**Task description**
Set all the entries down again, unaltered.

**Source data**
==========
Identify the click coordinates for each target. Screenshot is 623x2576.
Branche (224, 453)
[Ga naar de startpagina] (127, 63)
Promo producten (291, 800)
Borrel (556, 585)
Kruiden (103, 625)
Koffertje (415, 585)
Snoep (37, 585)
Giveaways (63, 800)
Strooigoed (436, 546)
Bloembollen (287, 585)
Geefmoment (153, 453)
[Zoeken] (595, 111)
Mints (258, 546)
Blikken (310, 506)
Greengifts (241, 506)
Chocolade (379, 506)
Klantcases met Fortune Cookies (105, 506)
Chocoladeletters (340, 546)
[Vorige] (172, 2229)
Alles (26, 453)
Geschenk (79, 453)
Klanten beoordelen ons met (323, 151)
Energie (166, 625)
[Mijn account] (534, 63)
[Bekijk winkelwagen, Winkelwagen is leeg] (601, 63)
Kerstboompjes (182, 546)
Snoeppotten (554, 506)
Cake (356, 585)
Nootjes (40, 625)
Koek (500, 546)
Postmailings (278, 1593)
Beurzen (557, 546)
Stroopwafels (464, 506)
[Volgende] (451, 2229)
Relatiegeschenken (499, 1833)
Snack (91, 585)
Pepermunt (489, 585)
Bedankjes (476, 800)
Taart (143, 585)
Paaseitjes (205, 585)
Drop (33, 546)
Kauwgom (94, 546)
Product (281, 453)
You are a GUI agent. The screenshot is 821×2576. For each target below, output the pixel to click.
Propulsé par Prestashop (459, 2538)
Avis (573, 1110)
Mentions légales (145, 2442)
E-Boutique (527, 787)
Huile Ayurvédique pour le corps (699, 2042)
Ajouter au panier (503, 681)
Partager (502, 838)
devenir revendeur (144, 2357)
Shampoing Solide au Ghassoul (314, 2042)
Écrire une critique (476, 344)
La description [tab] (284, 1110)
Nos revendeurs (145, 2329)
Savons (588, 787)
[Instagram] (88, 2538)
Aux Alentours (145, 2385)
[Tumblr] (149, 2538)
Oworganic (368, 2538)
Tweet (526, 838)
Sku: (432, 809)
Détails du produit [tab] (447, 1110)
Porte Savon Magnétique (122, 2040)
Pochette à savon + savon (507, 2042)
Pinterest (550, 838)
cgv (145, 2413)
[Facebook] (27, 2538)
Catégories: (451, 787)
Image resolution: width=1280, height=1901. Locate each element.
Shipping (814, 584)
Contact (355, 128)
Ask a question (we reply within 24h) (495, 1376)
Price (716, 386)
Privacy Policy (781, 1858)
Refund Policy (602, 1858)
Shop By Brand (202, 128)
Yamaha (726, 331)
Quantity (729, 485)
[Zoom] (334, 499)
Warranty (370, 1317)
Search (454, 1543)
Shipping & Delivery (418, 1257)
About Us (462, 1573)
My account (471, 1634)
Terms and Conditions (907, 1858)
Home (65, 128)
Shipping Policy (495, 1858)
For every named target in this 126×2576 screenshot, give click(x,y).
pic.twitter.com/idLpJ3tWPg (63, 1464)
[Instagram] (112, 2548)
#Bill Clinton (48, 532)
==========
**Response below**
Identify the click coordinates for each target. Screenshot is 623x2576.
Branche (224, 453)
[Ga naar de startpagina] (127, 63)
Promo producten (291, 800)
Borrel (556, 585)
Kruiden (103, 625)
Koffertje (415, 585)
Snoep (37, 585)
Giveaways (63, 800)
Strooigoed (436, 546)
Bloembollen (287, 585)
Geefmoment (153, 453)
[Zoeken] (595, 111)
Mints (258, 546)
Blikken (310, 506)
Greengifts (241, 506)
Chocolade (379, 506)
Klantcases met Fortune Cookies (105, 506)
Chocoladeletters (340, 546)
[Vorige] (172, 2229)
Alles (26, 453)
Geschenk (79, 453)
Klanten beoordelen ons met (323, 151)
Energie (166, 625)
[Mijn account] (534, 63)
[Bekijk winkelwagen, Winkelwagen is leeg] (601, 63)
Kerstboompjes (182, 546)
Snoeppotten (554, 506)
Cake (356, 585)
Nootjes (40, 625)
Koek (500, 546)
Postmailings (278, 1593)
Beurzen (557, 546)
Stroopwafels (464, 506)
[Volgende] (451, 2229)
Relatiegeschenken (499, 1833)
Snack (91, 585)
Pepermunt (489, 585)
Bedankjes (476, 800)
Taart (143, 585)
Paaseitjes (205, 585)
Drop (33, 546)
Kauwgom (94, 546)
Product (281, 453)
You are a GUI agent. The screenshot is 821×2576. For each target below, output the pixel to click.
Propulsé par Prestashop (459, 2538)
Avis (573, 1110)
Mentions légales (145, 2442)
E-Boutique (527, 787)
Huile Ayurvédique pour le corps (699, 2042)
Ajouter au panier (503, 681)
Partager (502, 838)
devenir revendeur (144, 2357)
Shampoing Solide au Ghassoul (314, 2042)
Écrire une critique (476, 344)
La description [tab] (284, 1110)
Nos revendeurs (145, 2329)
Savons (588, 787)
[Instagram] (88, 2538)
Aux Alentours (145, 2385)
[Tumblr] (149, 2538)
Oworganic (368, 2538)
Tweet (526, 838)
Sku: (432, 809)
Détails du produit [tab] (447, 1110)
Porte Savon Magnétique (122, 2040)
Pochette à savon + savon (507, 2042)
Pinterest (550, 838)
cgv (145, 2413)
[Facebook] (27, 2538)
Catégories: (451, 787)
Image resolution: width=1280, height=1901. Locate each element.
Shipping (814, 584)
Contact (355, 128)
Ask a question (we reply within 24h) (495, 1376)
Price (716, 386)
Privacy Policy (781, 1858)
Refund Policy (602, 1858)
Shop By Brand (202, 128)
Yamaha (726, 331)
Quantity (729, 485)
[Zoom] (334, 499)
Warranty (370, 1317)
Search (454, 1543)
Shipping & Delivery (418, 1257)
About Us (462, 1573)
My account (471, 1634)
Terms and Conditions (907, 1858)
Home (65, 128)
Shipping Policy (495, 1858)
For every named target in this 126×2576 screenshot, give click(x,y).
pic.twitter.com/idLpJ3tWPg (63, 1464)
[Instagram] (112, 2548)
#Bill Clinton (48, 532)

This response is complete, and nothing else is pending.